The SCs have shown evidence of local immune protection (6). The transplantation of xenogeneic or allogenic SCs presents a viable option for increasing graft longevity via the secretion of trophic and immunomodulatory factors, which safeguard replacement cells and tissues from infection (8-11). Approximately 110,000 individuals residing within the confines of the United States of America (USA) are currently awaiting the opportunity to receive a transplant. Unfortunately, approximately 8000 individuals pass away before being granted the opportunity to undergo the procedure at the optimal moment (www.donatelife.net). Despite the potential risks associated with chronic rejection and adverse reactions linked to prolonged systemic immunosuppressive therapy, transplantation is still a viable and rational treatment choice (12-15). However, the employment of cell allotransplants in people enduring life-threatening maladies is restricted due to the limitations imposed on tissue procurement and the demand for recipient immunosuppression (16, 17). Presently, there is a lack of immunosuppressive medications that can avert the rejection of xenotransplants of organs, tissues, or cells.
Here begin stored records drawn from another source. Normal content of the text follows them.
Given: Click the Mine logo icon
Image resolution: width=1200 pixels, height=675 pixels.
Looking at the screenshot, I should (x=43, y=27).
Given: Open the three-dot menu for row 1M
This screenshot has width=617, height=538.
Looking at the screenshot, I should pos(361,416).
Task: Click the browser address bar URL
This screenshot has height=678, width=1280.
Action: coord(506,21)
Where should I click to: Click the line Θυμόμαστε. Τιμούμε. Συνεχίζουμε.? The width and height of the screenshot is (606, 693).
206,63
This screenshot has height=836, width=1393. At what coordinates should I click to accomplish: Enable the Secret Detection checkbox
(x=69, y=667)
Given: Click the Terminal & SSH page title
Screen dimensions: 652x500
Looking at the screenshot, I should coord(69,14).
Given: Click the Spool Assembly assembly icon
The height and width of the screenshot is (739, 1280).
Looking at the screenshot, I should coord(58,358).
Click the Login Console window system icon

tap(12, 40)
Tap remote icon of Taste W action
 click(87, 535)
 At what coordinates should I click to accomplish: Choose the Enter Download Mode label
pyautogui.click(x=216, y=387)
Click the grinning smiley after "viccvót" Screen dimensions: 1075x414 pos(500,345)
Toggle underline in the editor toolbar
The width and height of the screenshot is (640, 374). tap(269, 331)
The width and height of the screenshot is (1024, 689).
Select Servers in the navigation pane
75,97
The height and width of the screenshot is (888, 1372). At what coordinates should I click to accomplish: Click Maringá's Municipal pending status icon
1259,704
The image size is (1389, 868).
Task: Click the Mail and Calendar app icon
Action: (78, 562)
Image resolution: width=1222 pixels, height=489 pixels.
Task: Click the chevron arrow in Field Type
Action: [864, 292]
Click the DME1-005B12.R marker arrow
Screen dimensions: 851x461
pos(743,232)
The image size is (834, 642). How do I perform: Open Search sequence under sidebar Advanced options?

The employment of stem cells, which possess immunity against the host's immune system, along with their capability to protect co-transplanted alternative materials, poses a unique and innovative approach to the induction of acquired tolerance towards xenografts of cellular and tissue substitutes (8-11). The present review focuses on furnishing physicians and other neurological specialists with a suitable instrument for advancing neurological processes in patients. It will be achieved by assembling consistent data on the use of SCs to mitigate the deleterious impacts of neurological disorders in animal research. The researchers adhered to the Preferred Reporting Items for Systematic Reviews and Meta-analysis (PRISMA) guidelines, albeit with certain alterations.

2.1. Search Strategy

In the present study, a systematic review of published papers was conducted to screen for related articles concerning the efficiency of stem cell transplantation in neurodegenerative diseases in pre-clinical studies. Furthermore, various databases, including Scopus, PubMed, and Web of Science (WOS), were thoroughly searched for relevant full-text studies published between 2000 and 2022. Three separate occasions were searched to ensure that all relevant articles could be documented. The following keywords were used to obtain related studies: (1) Sertoli cell; (2) neurodegenerative disease; (3) Huntington; (4) Alzheimer; (5) Amyotrophic lateral sclerosis; (6) Cerebellar ataxia; (7) Parkinson; (8) Transplant; (9) Cell transplantation injection (10). First, studies were searched and retrieved. After removing duplicates, the articles were removed based on their titles and abstracts. Finally, studies that met the inclusion criteria were involved in the present investigation.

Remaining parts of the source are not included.